What does “Prescott and Russell” mean to someone in Toronto? That’s what Tourism Prescott and Russell hopes it will be able to measure eventually.
The organization has been working on associating “Prescott and Russell” with already big brands, like Calypso water park. The organization, with the help of money from the United Counties and the government of Ontario, partnered with the water park in 2016 for a radio and TV campaign.
“We know that the Prescott Russell brand, per say, still has work to be done,” says Martin Lacelle, executive director of the TPRT. He says the region as a destination is still a “hard sell,” but businesses like Beau’s All Natural Brewing Company and St-Albert’s Cheese Factory are well-recognized and attract a lot of people. “Big brands have really had a great year,” he said.
It can be tricky to measure the organization’s success.”It’s always an issue trying to find the right data,” said Lacelle. Calypso saw a four per cent increase in visitors over the summer, which the managers attribute to the ad campaign. The organization also surveyed 100 of its member businesses, and based on that Lacelle says revenues from tourism for those members were about $85 million in 2016. They measure the effect of the TPRT by asking members what role the organization’s services played in their business. The survey this year found almost nine per cent of revenues could be attributed to recommendations from the TPRT, like the Visitor’s Guide, for example.

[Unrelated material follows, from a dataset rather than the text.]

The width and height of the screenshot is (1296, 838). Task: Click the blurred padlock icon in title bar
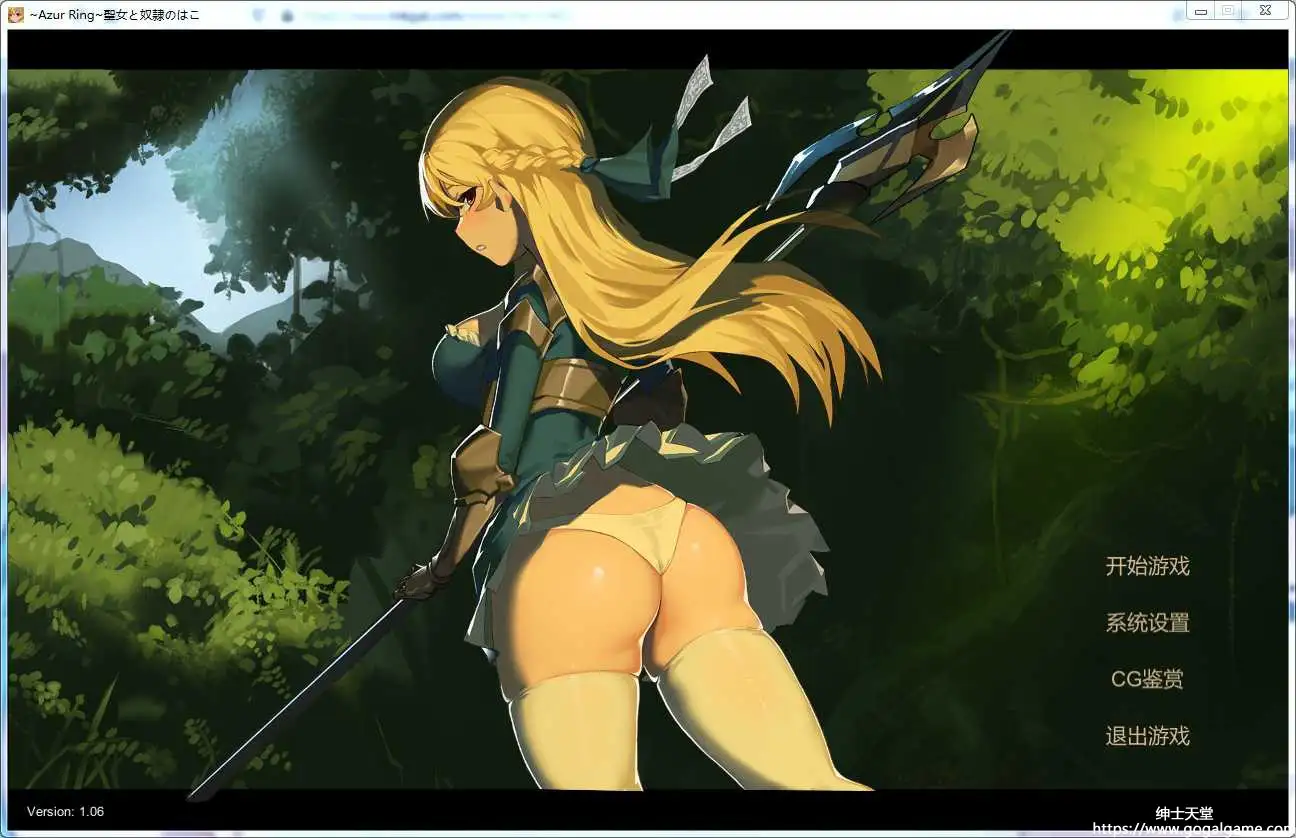pyautogui.click(x=287, y=16)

But knowing how people perceive Prescott-Russell as a region? “We don’t know, it’s our next step,” said Lacelle.
Also slated for 2017 is an agro-tourism focused campaign with partnerships with local breweries, orchards, and others. Agro-tourism is trendy now, with the province and other tourism organizations investing in it heavily, said Lacelle.
The TPRT gets a large portion of its budget from the United Counties of Prescott and Russell. The amount budgeted for the TPRT has been declining steadily over the past five years, however, and during the 2017 budget meetings, Lacelle asked council for some idea of where the cuts would stop. “I don’t think it’s their prerogative to just completely cut us off,” said Lacelle. “They just want to make sure the funding is going to the right place.” The organization, which promoted cycling in 2016, was disappointed by the cuts to the Recreational Trail in the United Counties budget for 2017, he said. “Ottawa just issued a new cycling strategy, the province is putting a lot more funding as well,” said Lacelle. “So it’s hard for us to understand why they’re cutting this way, but nothing is set in stone.” He said cycling is important to the region, but there’s a debate over whether to invest in the trail or on paving the shoulders of roads. “Best case scenario is we would have both,” said Lacelle. Cyclists like the relatively flat and quiet county roads, especially along the river, but having a paved “highway” between Ottawa and Montreal is a “huge brand that we can develop,” he said. In order for that to be successful, it would need to be paved and well-maintained, he said – but the counties council has been reluctant to invest too much money into the trail, because it doesn’t own the land it sits on.